Stored records
╔══

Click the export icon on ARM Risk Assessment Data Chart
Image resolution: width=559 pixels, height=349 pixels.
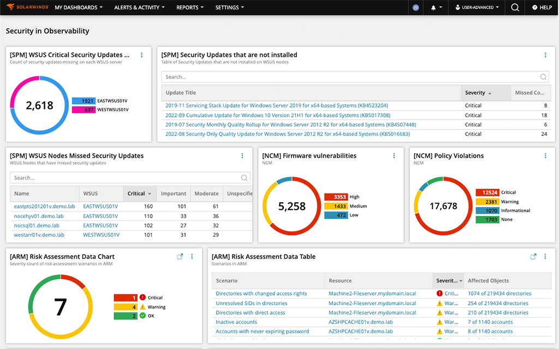pyautogui.click(x=180, y=256)
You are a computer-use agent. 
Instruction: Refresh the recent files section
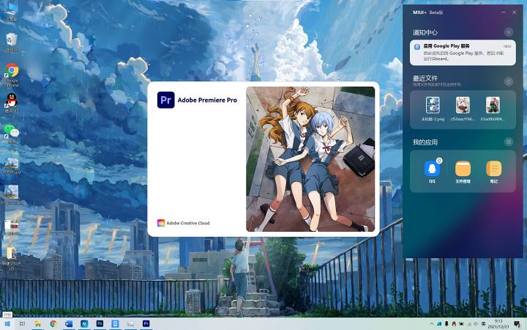[x=509, y=81]
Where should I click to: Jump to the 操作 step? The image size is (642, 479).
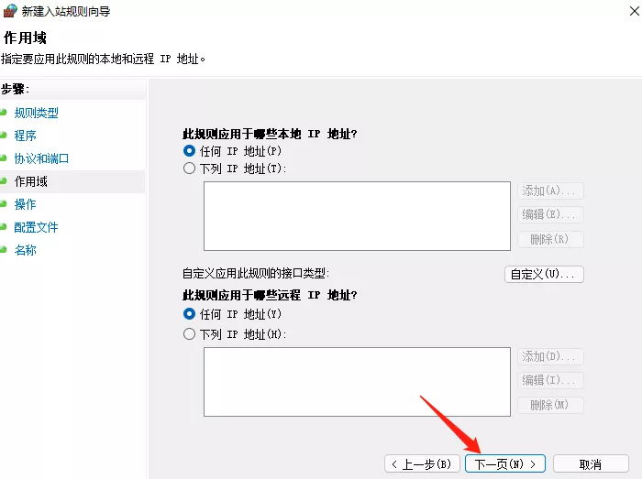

╚══

All of the records should be output exactly as they stand, with pictures omitted.

→ **Answer to the exercise**:
Click the export icon on ARM Risk Assessment Data Chart
Image resolution: width=559 pixels, height=349 pixels.
pyautogui.click(x=180, y=256)
You are a computer-use agent. 
Instruction: Refresh the recent files section
[x=509, y=81]
Where should I click to: Jump to the 操作 step? The image size is (642, 479).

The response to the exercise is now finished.